▶ [Task instructions] Retype the entries below word for word, leaving none out.

▶ [Source data]

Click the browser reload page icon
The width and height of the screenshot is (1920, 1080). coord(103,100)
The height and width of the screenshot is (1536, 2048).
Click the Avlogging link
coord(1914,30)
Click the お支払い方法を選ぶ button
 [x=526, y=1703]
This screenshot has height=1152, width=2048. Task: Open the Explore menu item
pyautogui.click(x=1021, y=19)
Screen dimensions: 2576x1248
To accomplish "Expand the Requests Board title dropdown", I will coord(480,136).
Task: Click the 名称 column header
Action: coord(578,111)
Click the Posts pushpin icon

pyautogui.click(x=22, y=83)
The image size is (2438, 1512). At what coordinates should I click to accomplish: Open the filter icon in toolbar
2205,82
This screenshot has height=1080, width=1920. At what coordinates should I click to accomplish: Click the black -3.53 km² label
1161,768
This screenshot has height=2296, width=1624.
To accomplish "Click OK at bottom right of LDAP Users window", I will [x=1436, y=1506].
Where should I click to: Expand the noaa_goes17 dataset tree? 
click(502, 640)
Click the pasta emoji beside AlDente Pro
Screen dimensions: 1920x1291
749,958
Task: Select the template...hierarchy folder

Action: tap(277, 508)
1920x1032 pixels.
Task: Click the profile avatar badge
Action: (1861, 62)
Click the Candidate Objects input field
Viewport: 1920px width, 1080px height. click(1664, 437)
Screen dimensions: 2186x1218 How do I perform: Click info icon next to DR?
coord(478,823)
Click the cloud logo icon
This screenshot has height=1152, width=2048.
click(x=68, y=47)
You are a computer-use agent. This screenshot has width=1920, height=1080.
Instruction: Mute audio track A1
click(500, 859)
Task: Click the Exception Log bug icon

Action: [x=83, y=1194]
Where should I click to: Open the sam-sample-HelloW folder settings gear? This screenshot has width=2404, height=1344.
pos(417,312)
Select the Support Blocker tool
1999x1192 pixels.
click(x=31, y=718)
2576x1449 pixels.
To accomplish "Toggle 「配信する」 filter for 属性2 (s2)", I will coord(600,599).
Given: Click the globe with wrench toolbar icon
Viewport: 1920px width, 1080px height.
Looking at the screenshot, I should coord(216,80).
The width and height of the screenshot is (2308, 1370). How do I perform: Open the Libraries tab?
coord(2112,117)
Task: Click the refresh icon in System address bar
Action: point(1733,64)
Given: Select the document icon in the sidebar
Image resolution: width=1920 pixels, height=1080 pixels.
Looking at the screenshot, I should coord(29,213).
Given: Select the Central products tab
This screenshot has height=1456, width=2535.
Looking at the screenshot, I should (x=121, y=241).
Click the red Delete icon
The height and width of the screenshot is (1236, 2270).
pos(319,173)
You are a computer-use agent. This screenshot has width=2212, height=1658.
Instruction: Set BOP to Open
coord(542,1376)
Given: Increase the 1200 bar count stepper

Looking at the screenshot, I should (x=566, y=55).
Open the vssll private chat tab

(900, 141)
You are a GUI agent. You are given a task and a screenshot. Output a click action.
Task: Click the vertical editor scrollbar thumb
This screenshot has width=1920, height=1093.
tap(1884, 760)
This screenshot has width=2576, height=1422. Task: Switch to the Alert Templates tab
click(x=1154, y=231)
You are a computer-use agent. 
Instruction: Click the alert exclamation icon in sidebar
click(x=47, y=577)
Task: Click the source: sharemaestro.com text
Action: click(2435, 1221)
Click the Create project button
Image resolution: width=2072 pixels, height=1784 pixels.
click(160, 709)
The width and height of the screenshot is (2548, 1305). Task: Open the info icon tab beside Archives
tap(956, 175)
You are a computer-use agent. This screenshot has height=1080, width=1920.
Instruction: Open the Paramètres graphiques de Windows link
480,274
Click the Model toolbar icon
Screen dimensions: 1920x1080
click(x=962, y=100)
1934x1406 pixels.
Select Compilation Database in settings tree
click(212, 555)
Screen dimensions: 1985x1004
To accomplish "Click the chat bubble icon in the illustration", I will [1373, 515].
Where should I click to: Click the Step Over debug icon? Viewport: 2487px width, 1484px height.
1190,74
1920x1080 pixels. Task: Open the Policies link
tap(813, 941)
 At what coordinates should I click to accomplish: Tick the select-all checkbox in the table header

▶ [Exercise output]
Click the browser reload page icon
The width and height of the screenshot is (1920, 1080). coord(103,100)
The height and width of the screenshot is (1536, 2048).
Click the Avlogging link
coord(1914,30)
Click the お支払い方法を選ぶ button
 [x=526, y=1703]
This screenshot has height=1152, width=2048. Task: Open the Explore menu item
pyautogui.click(x=1021, y=19)
Screen dimensions: 2576x1248
To accomplish "Expand the Requests Board title dropdown", I will coord(480,136).
Task: Click the 名称 column header
Action: coord(578,111)
Click the Posts pushpin icon

pyautogui.click(x=22, y=83)
The image size is (2438, 1512). At what coordinates should I click to accomplish: Open the filter icon in toolbar
2205,82
This screenshot has height=1080, width=1920. At what coordinates should I click to accomplish: Click the black -3.53 km² label
1161,768
This screenshot has height=2296, width=1624.
To accomplish "Click OK at bottom right of LDAP Users window", I will [x=1436, y=1506].
Where should I click to: Expand the noaa_goes17 dataset tree? 
click(502, 640)
Click the pasta emoji beside AlDente Pro
Screen dimensions: 1920x1291
749,958
Task: Select the template...hierarchy folder

Action: tap(277, 508)
1920x1032 pixels.
Task: Click the profile avatar badge
Action: (1861, 62)
Click the Candidate Objects input field
Viewport: 1920px width, 1080px height. click(1664, 437)
Screen dimensions: 2186x1218 How do I perform: Click info icon next to DR?
coord(478,823)
Click the cloud logo icon
This screenshot has height=1152, width=2048.
click(x=68, y=47)
You are a computer-use agent. This screenshot has width=1920, height=1080.
Instruction: Mute audio track A1
click(500, 859)
Task: Click the Exception Log bug icon

Action: [x=83, y=1194]
Where should I click to: Open the sam-sample-HelloW folder settings gear? This screenshot has width=2404, height=1344.
pos(417,312)
Select the Support Blocker tool
1999x1192 pixels.
click(x=31, y=718)
2576x1449 pixels.
To accomplish "Toggle 「配信する」 filter for 属性2 (s2)", I will coord(600,599).
Given: Click the globe with wrench toolbar icon
Viewport: 1920px width, 1080px height.
Looking at the screenshot, I should coord(216,80).
The width and height of the screenshot is (2308, 1370). How do I perform: Open the Libraries tab?
coord(2112,117)
Task: Click the refresh icon in System address bar
Action: point(1733,64)
Given: Select the document icon in the sidebar
Image resolution: width=1920 pixels, height=1080 pixels.
Looking at the screenshot, I should coord(29,213).
Given: Select the Central products tab
This screenshot has height=1456, width=2535.
Looking at the screenshot, I should (x=121, y=241).
Click the red Delete icon
The height and width of the screenshot is (1236, 2270).
pos(319,173)
You are a computer-use agent. This screenshot has width=2212, height=1658.
Instruction: Set BOP to Open
coord(542,1376)
Given: Increase the 1200 bar count stepper

Looking at the screenshot, I should (x=566, y=55).
Open the vssll private chat tab

(900, 141)
You are a GUI agent. You are given a task and a screenshot. Output a click action.
Task: Click the vertical editor scrollbar thumb
This screenshot has width=1920, height=1093.
tap(1884, 760)
This screenshot has width=2576, height=1422. Task: Switch to the Alert Templates tab
click(x=1154, y=231)
You are a computer-use agent. 
Instruction: Click the alert exclamation icon in sidebar
click(x=47, y=577)
Task: Click the source: sharemaestro.com text
Action: click(2435, 1221)
Click the Create project button
Image resolution: width=2072 pixels, height=1784 pixels.
click(160, 709)
The width and height of the screenshot is (2548, 1305). Task: Open the info icon tab beside Archives
tap(956, 175)
You are a computer-use agent. This screenshot has height=1080, width=1920.
Instruction: Open the Paramètres graphiques de Windows link
480,274
Click the Model toolbar icon
Screen dimensions: 1920x1080
click(x=962, y=100)
1934x1406 pixels.
Select Compilation Database in settings tree
click(212, 555)
Screen dimensions: 1985x1004
To accomplish "Click the chat bubble icon in the illustration", I will [1373, 515].
Where should I click to: Click the Step Over debug icon? Viewport: 2487px width, 1484px height.
1190,74
1920x1080 pixels. Task: Open the Policies link
tap(813, 941)
 At what coordinates should I click to accomplish: Tick the select-all checkbox in the table header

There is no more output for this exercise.